Work required:
Go through the entries below and copy every line that holds the word "text".

Information:

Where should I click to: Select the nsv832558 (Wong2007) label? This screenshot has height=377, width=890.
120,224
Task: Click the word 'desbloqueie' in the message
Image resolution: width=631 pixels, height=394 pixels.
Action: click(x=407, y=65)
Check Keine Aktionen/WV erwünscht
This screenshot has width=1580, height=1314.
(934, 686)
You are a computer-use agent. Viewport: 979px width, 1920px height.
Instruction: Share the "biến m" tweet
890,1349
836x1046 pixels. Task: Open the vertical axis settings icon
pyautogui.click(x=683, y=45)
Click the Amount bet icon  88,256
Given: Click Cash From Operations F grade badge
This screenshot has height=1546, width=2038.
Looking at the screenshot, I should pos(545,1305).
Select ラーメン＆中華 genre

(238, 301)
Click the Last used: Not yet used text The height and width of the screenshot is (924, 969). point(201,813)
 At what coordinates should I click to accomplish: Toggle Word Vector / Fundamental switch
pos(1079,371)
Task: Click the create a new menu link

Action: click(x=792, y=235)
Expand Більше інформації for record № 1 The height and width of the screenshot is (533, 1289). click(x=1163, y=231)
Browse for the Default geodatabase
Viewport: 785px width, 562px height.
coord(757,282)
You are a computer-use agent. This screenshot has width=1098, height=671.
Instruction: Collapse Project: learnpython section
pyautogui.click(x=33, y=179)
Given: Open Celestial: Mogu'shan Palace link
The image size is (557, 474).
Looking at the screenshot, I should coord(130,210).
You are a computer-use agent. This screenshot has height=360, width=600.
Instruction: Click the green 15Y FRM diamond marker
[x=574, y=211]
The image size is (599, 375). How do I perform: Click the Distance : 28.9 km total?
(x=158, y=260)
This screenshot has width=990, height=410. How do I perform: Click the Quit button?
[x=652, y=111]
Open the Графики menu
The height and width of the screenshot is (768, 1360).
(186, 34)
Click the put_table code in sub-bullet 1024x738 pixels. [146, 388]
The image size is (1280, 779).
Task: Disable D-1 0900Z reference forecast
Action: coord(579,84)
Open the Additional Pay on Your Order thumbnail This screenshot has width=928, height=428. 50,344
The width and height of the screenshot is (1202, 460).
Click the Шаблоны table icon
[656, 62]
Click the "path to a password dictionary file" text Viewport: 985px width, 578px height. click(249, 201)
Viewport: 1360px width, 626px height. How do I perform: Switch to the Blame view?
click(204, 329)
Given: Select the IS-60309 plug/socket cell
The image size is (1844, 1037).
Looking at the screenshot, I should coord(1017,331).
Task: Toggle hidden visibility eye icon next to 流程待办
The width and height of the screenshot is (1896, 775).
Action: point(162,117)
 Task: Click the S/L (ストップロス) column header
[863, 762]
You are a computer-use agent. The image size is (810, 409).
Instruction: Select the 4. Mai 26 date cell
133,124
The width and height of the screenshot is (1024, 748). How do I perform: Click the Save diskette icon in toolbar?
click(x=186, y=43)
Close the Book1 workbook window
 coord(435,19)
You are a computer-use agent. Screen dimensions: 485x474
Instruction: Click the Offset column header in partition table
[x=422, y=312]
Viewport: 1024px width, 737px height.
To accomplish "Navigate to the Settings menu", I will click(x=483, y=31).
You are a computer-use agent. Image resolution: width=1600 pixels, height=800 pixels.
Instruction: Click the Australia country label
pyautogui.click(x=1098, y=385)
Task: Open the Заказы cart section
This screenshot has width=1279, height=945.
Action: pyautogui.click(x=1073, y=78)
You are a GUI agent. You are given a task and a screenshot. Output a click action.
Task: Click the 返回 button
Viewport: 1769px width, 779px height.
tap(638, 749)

Exercise output:
Click the Last used: Not yet used text The height and width of the screenshot is (924, 969). point(201,813)
Click the "path to a password dictionary file" text Viewport: 985px width, 578px height. click(249, 201)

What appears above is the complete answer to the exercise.